## PROBLEM DESCRIPTION
Lay out every line of the material below as a Markdown table, leaving out blank lines. Put a running row number in a column headed "Row" and the line itself in a column headed "Line".

## RECORDS SUPPLIED

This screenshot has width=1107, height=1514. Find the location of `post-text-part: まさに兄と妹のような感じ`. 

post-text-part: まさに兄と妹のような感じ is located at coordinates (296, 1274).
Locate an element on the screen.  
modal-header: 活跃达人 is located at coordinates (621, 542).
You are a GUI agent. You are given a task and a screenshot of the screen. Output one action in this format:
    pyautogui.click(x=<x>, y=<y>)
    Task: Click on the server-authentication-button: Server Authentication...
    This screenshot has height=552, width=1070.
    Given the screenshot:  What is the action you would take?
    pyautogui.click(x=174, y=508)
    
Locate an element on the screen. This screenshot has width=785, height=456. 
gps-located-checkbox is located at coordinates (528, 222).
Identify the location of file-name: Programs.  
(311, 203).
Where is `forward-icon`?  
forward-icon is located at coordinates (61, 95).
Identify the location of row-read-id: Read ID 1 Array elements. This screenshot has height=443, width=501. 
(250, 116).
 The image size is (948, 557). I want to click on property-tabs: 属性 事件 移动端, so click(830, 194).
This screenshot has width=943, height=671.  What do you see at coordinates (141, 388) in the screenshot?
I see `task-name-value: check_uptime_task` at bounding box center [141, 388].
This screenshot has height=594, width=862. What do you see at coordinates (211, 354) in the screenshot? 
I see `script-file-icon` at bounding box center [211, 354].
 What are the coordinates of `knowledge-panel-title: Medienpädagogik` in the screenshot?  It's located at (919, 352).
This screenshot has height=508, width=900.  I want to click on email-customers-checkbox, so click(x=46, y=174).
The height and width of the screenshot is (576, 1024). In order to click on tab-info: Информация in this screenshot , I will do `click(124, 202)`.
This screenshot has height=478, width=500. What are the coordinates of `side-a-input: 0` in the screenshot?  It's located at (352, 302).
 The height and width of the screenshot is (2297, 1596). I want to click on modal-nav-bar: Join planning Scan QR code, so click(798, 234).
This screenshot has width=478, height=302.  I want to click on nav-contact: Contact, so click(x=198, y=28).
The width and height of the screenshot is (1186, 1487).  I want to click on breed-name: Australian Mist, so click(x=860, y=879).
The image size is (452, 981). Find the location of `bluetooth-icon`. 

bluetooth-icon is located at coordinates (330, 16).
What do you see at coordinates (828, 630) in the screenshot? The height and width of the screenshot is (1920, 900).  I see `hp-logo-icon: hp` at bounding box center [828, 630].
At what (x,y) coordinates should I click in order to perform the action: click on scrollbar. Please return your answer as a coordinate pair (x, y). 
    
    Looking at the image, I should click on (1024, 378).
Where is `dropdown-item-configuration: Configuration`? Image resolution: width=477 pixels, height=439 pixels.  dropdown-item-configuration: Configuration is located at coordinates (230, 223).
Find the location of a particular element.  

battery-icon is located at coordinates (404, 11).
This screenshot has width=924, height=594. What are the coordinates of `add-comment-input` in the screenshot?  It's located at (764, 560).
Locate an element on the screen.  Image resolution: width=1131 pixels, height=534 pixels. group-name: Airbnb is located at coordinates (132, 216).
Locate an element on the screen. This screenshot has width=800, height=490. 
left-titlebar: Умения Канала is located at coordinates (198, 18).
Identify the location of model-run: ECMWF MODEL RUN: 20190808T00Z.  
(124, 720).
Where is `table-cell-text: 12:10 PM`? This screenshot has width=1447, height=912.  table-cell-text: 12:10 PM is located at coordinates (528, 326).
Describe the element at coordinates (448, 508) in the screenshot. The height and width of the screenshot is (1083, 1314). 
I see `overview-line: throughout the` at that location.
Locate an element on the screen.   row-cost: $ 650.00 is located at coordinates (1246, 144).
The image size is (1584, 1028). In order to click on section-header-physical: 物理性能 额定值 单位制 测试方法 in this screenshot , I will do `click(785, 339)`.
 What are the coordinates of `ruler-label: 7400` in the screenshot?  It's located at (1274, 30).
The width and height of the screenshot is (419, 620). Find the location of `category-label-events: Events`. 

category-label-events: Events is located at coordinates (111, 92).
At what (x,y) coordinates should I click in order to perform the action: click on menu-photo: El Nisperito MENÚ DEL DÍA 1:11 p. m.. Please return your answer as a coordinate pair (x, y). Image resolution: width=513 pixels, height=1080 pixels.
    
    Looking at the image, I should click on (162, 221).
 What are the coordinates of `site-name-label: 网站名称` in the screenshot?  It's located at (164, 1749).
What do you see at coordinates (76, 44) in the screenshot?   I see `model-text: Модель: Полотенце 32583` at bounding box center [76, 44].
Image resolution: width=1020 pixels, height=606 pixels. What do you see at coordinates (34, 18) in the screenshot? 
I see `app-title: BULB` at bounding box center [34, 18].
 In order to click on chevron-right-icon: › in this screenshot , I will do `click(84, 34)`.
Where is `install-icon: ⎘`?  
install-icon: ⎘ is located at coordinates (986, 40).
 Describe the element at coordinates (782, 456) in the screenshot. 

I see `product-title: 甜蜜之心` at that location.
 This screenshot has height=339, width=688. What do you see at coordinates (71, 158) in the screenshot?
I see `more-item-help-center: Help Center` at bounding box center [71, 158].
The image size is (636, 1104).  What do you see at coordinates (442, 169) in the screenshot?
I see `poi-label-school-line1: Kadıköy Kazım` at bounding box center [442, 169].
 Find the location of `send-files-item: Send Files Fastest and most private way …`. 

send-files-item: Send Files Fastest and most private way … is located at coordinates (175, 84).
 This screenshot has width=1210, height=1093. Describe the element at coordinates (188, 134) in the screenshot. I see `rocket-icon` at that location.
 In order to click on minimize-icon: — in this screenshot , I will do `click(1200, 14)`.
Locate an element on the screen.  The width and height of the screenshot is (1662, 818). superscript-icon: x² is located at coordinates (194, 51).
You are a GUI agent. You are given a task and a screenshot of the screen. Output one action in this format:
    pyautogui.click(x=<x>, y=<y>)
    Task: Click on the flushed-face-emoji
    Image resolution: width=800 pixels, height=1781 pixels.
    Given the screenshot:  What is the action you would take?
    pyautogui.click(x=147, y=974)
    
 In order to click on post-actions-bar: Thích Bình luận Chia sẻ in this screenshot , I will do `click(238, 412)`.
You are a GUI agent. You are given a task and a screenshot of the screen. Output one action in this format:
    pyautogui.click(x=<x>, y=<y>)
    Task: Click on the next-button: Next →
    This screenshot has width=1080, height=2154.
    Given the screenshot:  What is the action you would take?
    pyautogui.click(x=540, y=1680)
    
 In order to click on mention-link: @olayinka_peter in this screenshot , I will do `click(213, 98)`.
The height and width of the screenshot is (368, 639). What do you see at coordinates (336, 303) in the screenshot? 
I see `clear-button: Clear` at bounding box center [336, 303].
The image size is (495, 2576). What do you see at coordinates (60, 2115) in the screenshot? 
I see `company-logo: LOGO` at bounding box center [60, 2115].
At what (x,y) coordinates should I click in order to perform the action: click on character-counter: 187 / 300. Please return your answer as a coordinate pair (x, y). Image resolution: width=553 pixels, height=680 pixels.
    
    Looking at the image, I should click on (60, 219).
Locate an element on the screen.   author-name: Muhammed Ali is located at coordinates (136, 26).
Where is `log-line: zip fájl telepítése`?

## ANSWER TO THE PROBLEM
| Row | Line |
|---|---|
| 1 | This screenshot has width=1107, height=1514. Find the location of `post-text-part: まさに兄と妹のような感じ`.  |
| 2 | post-text-part: まさに兄と妹のような感じ is located at coordinates (296, 1274). |
| 3 | Locate an element on the screen.   |
| 4 | modal-header: 活跃达人 is located at coordinates (621, 542). |
| 5 | You are a GUI agent. You are given a task and a screenshot of the screen. Output one action in this format: |
| 6 |     pyautogui.click(x=<x>, y=<y>) |
| 7 |     Task: Click on the server-authentication-button: Server Authentication... |
| 8 |     This screenshot has height=552, width=1070. |
| 9 |     Given the screenshot:  What is the action you would take? |
| 10 |     pyautogui.click(x=174, y=508) |
| 11 | Locate an element on the screen. This screenshot has width=785, height=456.  |
| 12 | gps-located-checkbox is located at coordinates (528, 222). |
| 13 | Identify the location of file-name: Programs.   |
| 14 | (311, 203). |
| 15 | Where is `forward-icon`?   |
| 16 | forward-icon is located at coordinates (61, 95). |
| 17 | Identify the location of row-read-id: Read ID 1 Array elements. This screenshot has height=443, width=501.  |
| 18 | (250, 116). |
| 19 |  The image size is (948, 557). I want to click on property-tabs: 属性 事件 移动端, so click(830, 194). |
| 20 | This screenshot has width=943, height=671.  What do you see at coordinates (141, 388) in the screenshot? |
| 21 | I see `task-name-value: check_uptime_task` at bounding box center [141, 388]. |
| 22 | This screenshot has height=594, width=862. What do you see at coordinates (211, 354) in the screenshot?  |
| 23 | I see `script-file-icon` at bounding box center [211, 354]. |
| 24 |  What are the coordinates of `knowledge-panel-title: Medienpädagogik` in the screenshot?  It's located at (919, 352). |
| 25 | This screenshot has height=508, width=900.  I want to click on email-customers-checkbox, so click(x=46, y=174). |
| 26 | The height and width of the screenshot is (576, 1024). In order to click on tab-info: Информация in this screenshot , I will do `click(124, 202)`. |
| 27 | This screenshot has height=478, width=500. What are the coordinates of `side-a-input: 0` in the screenshot?  It's located at (352, 302). |
| 28 |  The height and width of the screenshot is (2297, 1596). I want to click on modal-nav-bar: Join planning Scan QR code, so click(798, 234). |
| 29 | This screenshot has width=478, height=302.  I want to click on nav-contact: Contact, so click(x=198, y=28). |
| 30 | The width and height of the screenshot is (1186, 1487).  I want to click on breed-name: Australian Mist, so click(x=860, y=879). |
| 31 | The image size is (452, 981). Find the location of `bluetooth-icon`.  |
| 32 | bluetooth-icon is located at coordinates (330, 16). |
| 33 | What do you see at coordinates (828, 630) in the screenshot? The height and width of the screenshot is (1920, 900).  I see `hp-logo-icon: hp` at bounding box center [828, 630]. |
| 34 | At what (x,y) coordinates should I click in order to perform the action: click on scrollbar. Please return your answer as a coordinate pair (x, y).  |
| 35 |     Looking at the image, I should click on (1024, 378). |
| 36 | Where is `dropdown-item-configuration: Configuration`? Image resolution: width=477 pixels, height=439 pixels.  dropdown-item-configuration: Configuration is located at coordinates (230, 223). |
| 37 | Find the location of a particular element.   |
| 38 | battery-icon is located at coordinates (404, 11). |
| 39 | This screenshot has width=924, height=594. What are the coordinates of `add-comment-input` in the screenshot?  It's located at (764, 560). |
| 40 | Locate an element on the screen.  Image resolution: width=1131 pixels, height=534 pixels. group-name: Airbnb is located at coordinates (132, 216). |
| 41 | Locate an element on the screen. This screenshot has width=800, height=490.  |
| 42 | left-titlebar: Умения Канала is located at coordinates (198, 18). |
| 43 | Identify the location of model-run: ECMWF MODEL RUN: 20190808T00Z.   |
| 44 | (124, 720). |
| 45 | Where is `table-cell-text: 12:10 PM`? This screenshot has width=1447, height=912.  table-cell-text: 12:10 PM is located at coordinates (528, 326). |
| 46 | Describe the element at coordinates (448, 508) in the screenshot. The height and width of the screenshot is (1083, 1314).  |
| 47 | I see `overview-line: throughout the` at that location. |
| 48 | Locate an element on the screen.   row-cost: $ 650.00 is located at coordinates (1246, 144). |
| 49 | The image size is (1584, 1028). In order to click on section-header-physical: 物理性能 额定值 单位制 测试方法 in this screenshot , I will do `click(785, 339)`. |
| 50 |  What are the coordinates of `ruler-label: 7400` in the screenshot?  It's located at (1274, 30). |
| 51 | The width and height of the screenshot is (419, 620). Find the location of `category-label-events: Events`.  |
| 52 | category-label-events: Events is located at coordinates (111, 92). |
| 53 | At what (x,y) coordinates should I click in order to perform the action: click on menu-photo: El Nisperito MENÚ DEL DÍA 1:11 p. m.. Please return your answer as a coordinate pair (x, y). Image resolution: width=513 pixels, height=1080 pixels. |
| 54 |     Looking at the image, I should click on (162, 221). |
| 55 |  What are the coordinates of `site-name-label: 网站名称` in the screenshot?  It's located at (164, 1749). |
| 56 | What do you see at coordinates (76, 44) in the screenshot?   I see `model-text: Модель: Полотенце 32583` at bounding box center [76, 44]. |
| 57 | Image resolution: width=1020 pixels, height=606 pixels. What do you see at coordinates (34, 18) in the screenshot?  |
| 58 | I see `app-title: BULB` at bounding box center [34, 18]. |
| 59 |  In order to click on chevron-right-icon: › in this screenshot , I will do `click(84, 34)`. |
| 60 | Where is `install-icon: ⎘`?   |
| 61 | install-icon: ⎘ is located at coordinates (986, 40). |
| 62 |  Describe the element at coordinates (782, 456) in the screenshot.  |
| 63 | I see `product-title: 甜蜜之心` at that location. |
| 64 |  This screenshot has height=339, width=688. What do you see at coordinates (71, 158) in the screenshot? |
| 65 | I see `more-item-help-center: Help Center` at bounding box center [71, 158]. |
| 66 | The image size is (636, 1104).  What do you see at coordinates (442, 169) in the screenshot? |
| 67 | I see `poi-label-school-line1: Kadıköy Kazım` at bounding box center [442, 169]. |
| 68 |  Find the location of `send-files-item: Send Files Fastest and most private way …`.  |
| 69 | send-files-item: Send Files Fastest and most private way … is located at coordinates (175, 84). |
| 70 |  This screenshot has width=1210, height=1093. Describe the element at coordinates (188, 134) in the screenshot. I see `rocket-icon` at that location. |
| 71 |  In order to click on minimize-icon: — in this screenshot , I will do `click(1200, 14)`. |
| 72 | Locate an element on the screen.  The width and height of the screenshot is (1662, 818). superscript-icon: x² is located at coordinates (194, 51). |
| 73 | You are a GUI agent. You are given a task and a screenshot of the screen. Output one action in this format: |
| 74 |     pyautogui.click(x=<x>, y=<y>) |
| 75 |     Task: Click on the flushed-face-emoji |
| 76 |     Image resolution: width=800 pixels, height=1781 pixels. |
| 77 |     Given the screenshot:  What is the action you would take? |
| 78 |     pyautogui.click(x=147, y=974) |
| 79 |  In order to click on post-actions-bar: Thích Bình luận Chia sẻ in this screenshot , I will do `click(238, 412)`. |
| 80 | You are a GUI agent. You are given a task and a screenshot of the screen. Output one action in this format: |
| 81 |     pyautogui.click(x=<x>, y=<y>) |
| 82 |     Task: Click on the next-button: Next → |
| 83 |     This screenshot has width=1080, height=2154. |
| 84 |     Given the screenshot:  What is the action you would take? |
| 85 |     pyautogui.click(x=540, y=1680) |
| 86 |  In order to click on mention-link: @olayinka_peter in this screenshot , I will do `click(213, 98)`. |
| 87 | The height and width of the screenshot is (368, 639). What do you see at coordinates (336, 303) in the screenshot?  |
| 88 | I see `clear-button: Clear` at bounding box center [336, 303]. |
| 89 | The image size is (495, 2576). What do you see at coordinates (60, 2115) in the screenshot?  |
| 90 | I see `company-logo: LOGO` at bounding box center [60, 2115]. |
| 91 | At what (x,y) coordinates should I click in order to perform the action: click on character-counter: 187 / 300. Please return your answer as a coordinate pair (x, y). Image resolution: width=553 pixels, height=680 pixels. |
| 92 |     Looking at the image, I should click on (60, 219). |
| 93 | Locate an element on the screen.   author-name: Muhammed Ali is located at coordinates (136, 26). |
| 94 | Where is `log-line: zip fájl telepítése`? |